[Data items]

# # # #

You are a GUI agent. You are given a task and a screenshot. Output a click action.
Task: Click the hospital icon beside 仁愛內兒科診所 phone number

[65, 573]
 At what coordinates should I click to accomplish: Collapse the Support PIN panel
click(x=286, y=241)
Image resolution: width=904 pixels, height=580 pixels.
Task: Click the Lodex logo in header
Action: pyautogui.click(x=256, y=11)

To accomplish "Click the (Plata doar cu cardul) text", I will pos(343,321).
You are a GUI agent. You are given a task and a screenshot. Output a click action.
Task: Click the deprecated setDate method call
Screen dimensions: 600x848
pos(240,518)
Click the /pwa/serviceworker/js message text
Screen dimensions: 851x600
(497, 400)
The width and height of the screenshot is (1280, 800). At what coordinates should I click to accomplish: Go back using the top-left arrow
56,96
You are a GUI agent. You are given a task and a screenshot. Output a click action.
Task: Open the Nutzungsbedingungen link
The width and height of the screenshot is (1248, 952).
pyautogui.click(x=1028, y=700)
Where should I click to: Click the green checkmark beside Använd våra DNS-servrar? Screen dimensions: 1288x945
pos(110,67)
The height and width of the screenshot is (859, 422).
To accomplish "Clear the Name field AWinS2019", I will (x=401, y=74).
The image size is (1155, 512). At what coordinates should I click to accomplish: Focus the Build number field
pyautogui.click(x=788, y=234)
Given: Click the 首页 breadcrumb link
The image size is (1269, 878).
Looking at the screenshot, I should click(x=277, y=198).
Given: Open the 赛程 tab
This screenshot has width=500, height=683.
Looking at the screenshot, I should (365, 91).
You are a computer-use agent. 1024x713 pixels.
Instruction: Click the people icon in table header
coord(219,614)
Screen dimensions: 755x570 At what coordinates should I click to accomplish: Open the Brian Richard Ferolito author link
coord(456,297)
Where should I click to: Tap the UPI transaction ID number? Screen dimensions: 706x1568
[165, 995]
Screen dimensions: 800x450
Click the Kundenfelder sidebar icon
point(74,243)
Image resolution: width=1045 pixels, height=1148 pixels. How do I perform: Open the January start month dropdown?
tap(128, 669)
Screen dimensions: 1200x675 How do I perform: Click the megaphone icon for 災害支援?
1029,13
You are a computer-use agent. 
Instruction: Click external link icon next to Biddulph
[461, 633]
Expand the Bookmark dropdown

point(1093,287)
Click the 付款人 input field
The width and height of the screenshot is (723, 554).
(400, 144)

# # # #

PROBLEM DETAILS
Repeat the records. Match them exactly.

EXERCISE RESULT
You are a GUI agent. You are given a task and a screenshot. Output a click action.
Task: Click the hospital icon beside 仁愛內兒科診所 phone number

[65, 573]
 At what coordinates should I click to accomplish: Collapse the Support PIN panel
click(x=286, y=241)
Image resolution: width=904 pixels, height=580 pixels.
Task: Click the Lodex logo in header
Action: pyautogui.click(x=256, y=11)

To accomplish "Click the (Plata doar cu cardul) text", I will pos(343,321).
You are a GUI agent. You are given a task and a screenshot. Output a click action.
Task: Click the deprecated setDate method call
Screen dimensions: 600x848
pos(240,518)
Click the /pwa/serviceworker/js message text
Screen dimensions: 851x600
(497, 400)
The width and height of the screenshot is (1280, 800). At what coordinates should I click to accomplish: Go back using the top-left arrow
56,96
You are a GUI agent. You are given a task and a screenshot. Output a click action.
Task: Open the Nutzungsbedingungen link
The width and height of the screenshot is (1248, 952).
pyautogui.click(x=1028, y=700)
Where should I click to: Click the green checkmark beside Använd våra DNS-servrar? Screen dimensions: 1288x945
pos(110,67)
The height and width of the screenshot is (859, 422).
To accomplish "Clear the Name field AWinS2019", I will (x=401, y=74).
The image size is (1155, 512). At what coordinates should I click to accomplish: Focus the Build number field
pyautogui.click(x=788, y=234)
Given: Click the 首页 breadcrumb link
The image size is (1269, 878).
Looking at the screenshot, I should click(x=277, y=198).
Given: Open the 赛程 tab
This screenshot has width=500, height=683.
Looking at the screenshot, I should (365, 91).
You are a computer-use agent. 1024x713 pixels.
Instruction: Click the people icon in table header
coord(219,614)
Screen dimensions: 755x570 At what coordinates should I click to accomplish: Open the Brian Richard Ferolito author link
coord(456,297)
Where should I click to: Tap the UPI transaction ID number? Screen dimensions: 706x1568
[165, 995]
Screen dimensions: 800x450
Click the Kundenfelder sidebar icon
point(74,243)
Image resolution: width=1045 pixels, height=1148 pixels. How do I perform: Open the January start month dropdown?
tap(128, 669)
Screen dimensions: 1200x675 How do I perform: Click the megaphone icon for 災害支援?
1029,13
You are a computer-use agent. 
Instruction: Click external link icon next to Biddulph
[461, 633]
Expand the Bookmark dropdown

point(1093,287)
Click the 付款人 input field
The width and height of the screenshot is (723, 554).
(400, 144)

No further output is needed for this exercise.